» Exercise
Where "checkbox" appears in a line of the entries below, that line should be copied.

===============

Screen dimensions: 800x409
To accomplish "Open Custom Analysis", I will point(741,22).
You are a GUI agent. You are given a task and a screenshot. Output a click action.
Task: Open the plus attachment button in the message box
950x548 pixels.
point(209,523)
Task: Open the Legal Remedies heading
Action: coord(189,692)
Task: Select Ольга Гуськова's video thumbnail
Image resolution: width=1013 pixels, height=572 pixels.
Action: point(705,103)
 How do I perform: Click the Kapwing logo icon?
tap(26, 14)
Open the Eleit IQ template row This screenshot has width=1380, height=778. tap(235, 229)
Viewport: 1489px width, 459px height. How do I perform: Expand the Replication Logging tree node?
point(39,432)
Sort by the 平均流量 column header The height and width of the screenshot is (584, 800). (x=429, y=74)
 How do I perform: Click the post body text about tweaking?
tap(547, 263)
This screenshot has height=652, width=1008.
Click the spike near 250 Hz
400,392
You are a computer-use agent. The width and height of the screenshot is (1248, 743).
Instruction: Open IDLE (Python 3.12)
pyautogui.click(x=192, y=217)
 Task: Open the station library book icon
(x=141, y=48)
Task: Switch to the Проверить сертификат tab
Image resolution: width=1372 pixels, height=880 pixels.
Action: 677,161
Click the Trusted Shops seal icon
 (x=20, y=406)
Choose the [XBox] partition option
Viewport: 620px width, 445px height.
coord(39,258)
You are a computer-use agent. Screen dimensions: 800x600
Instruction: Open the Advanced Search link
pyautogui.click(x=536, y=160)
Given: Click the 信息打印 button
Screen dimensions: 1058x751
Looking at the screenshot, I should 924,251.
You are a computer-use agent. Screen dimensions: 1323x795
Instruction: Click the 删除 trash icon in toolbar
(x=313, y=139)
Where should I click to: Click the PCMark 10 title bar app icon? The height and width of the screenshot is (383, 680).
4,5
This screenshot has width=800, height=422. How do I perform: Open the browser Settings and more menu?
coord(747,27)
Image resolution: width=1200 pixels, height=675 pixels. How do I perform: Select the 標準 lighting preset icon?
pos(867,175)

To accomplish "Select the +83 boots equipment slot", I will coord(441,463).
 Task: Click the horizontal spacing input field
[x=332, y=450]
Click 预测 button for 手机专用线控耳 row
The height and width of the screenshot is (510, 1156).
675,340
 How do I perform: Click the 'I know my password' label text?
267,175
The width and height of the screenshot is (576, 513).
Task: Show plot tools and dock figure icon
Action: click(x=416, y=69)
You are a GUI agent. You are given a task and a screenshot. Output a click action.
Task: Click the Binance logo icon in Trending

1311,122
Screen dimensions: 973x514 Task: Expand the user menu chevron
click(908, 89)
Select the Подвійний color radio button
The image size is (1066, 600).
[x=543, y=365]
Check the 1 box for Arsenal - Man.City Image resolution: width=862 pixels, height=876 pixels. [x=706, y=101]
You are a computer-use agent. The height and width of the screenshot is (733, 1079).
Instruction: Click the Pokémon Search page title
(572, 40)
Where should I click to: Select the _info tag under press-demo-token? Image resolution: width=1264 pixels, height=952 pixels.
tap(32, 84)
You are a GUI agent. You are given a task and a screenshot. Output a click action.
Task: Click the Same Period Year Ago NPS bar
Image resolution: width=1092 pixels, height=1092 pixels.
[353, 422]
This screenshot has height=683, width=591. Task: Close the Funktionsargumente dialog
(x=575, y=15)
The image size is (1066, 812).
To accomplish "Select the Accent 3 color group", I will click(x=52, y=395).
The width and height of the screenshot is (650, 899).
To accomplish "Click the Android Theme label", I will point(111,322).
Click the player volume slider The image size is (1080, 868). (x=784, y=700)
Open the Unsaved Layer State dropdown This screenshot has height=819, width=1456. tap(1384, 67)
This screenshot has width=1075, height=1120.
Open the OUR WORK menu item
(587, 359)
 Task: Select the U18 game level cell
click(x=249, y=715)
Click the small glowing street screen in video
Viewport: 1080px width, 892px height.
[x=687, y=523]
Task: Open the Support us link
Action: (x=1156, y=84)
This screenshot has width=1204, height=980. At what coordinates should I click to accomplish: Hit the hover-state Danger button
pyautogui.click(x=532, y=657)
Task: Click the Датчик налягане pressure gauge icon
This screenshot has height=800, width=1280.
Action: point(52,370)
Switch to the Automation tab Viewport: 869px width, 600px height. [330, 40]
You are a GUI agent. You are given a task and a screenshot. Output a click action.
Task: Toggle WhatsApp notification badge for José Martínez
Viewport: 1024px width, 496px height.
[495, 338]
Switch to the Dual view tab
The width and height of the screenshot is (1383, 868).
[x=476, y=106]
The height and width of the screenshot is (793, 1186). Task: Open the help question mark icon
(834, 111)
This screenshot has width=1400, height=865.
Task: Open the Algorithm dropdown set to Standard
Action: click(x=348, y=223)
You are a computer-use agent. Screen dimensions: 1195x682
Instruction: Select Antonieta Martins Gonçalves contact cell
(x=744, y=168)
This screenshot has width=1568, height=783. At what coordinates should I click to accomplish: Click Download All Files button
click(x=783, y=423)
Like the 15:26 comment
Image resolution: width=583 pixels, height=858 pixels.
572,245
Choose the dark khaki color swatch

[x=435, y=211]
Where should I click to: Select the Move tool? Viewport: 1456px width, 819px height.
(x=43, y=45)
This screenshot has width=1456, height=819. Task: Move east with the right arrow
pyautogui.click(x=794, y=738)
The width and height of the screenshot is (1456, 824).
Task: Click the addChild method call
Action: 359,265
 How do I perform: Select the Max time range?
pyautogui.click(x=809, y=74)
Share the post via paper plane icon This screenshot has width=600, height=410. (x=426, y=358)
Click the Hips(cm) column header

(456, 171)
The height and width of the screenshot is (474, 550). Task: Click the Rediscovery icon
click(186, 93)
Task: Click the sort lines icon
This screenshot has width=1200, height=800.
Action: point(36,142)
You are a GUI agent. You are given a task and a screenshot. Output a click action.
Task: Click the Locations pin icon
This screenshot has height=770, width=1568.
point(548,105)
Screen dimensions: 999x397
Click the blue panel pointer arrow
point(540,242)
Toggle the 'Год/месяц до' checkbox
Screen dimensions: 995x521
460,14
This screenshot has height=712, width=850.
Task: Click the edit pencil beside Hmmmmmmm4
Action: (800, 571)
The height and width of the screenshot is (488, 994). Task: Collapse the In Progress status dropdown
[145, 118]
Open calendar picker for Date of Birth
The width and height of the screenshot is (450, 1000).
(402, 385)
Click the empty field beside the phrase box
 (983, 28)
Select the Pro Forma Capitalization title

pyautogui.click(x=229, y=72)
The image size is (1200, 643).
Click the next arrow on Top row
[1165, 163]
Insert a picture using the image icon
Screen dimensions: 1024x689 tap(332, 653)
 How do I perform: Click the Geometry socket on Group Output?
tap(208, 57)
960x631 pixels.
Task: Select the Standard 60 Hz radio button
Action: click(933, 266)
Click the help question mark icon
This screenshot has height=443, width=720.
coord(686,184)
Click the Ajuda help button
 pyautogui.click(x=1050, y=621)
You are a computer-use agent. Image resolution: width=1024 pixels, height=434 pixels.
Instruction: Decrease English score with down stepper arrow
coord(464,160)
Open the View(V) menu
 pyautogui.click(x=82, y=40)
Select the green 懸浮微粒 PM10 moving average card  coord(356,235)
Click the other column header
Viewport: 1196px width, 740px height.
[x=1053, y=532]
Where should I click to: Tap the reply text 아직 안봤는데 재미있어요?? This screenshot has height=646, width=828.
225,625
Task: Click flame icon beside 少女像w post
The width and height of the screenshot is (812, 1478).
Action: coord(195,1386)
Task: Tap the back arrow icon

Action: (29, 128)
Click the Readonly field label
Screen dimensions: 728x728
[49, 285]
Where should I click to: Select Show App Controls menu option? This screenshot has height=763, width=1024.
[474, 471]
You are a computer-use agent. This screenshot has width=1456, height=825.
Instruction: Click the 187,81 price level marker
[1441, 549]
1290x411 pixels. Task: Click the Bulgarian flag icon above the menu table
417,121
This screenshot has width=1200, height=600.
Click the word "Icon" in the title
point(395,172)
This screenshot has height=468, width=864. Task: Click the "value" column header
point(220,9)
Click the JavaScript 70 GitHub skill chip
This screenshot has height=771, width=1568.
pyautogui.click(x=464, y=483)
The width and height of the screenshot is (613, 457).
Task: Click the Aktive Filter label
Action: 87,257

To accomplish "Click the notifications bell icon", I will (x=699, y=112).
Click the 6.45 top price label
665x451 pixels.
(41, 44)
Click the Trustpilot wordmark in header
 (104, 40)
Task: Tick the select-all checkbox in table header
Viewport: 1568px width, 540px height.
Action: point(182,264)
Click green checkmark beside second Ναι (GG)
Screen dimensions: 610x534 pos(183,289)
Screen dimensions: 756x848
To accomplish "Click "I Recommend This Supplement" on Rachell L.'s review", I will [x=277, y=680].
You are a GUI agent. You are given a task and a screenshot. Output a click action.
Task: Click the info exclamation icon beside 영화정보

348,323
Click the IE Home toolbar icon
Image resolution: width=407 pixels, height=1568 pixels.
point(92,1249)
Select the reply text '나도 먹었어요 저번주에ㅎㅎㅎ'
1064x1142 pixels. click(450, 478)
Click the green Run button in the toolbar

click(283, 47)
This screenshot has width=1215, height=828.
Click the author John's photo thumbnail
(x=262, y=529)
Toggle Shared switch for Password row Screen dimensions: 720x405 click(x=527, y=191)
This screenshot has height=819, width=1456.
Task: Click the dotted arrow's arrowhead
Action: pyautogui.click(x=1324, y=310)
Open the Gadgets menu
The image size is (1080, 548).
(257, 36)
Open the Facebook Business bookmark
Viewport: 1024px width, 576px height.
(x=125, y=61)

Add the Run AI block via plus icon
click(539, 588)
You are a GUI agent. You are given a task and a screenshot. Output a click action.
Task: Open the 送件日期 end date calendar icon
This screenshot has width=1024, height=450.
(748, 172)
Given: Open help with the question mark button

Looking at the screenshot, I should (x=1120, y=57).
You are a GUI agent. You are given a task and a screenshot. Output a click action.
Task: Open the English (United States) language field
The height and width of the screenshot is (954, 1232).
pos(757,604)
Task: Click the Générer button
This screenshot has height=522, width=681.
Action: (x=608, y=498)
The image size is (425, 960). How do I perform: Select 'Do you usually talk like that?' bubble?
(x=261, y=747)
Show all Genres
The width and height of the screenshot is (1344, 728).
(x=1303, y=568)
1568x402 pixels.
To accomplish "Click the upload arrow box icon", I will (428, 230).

===============

» Exercise output
Toggle the 'Год/месяц до' checkbox
Task: Tick the select-all checkbox in table header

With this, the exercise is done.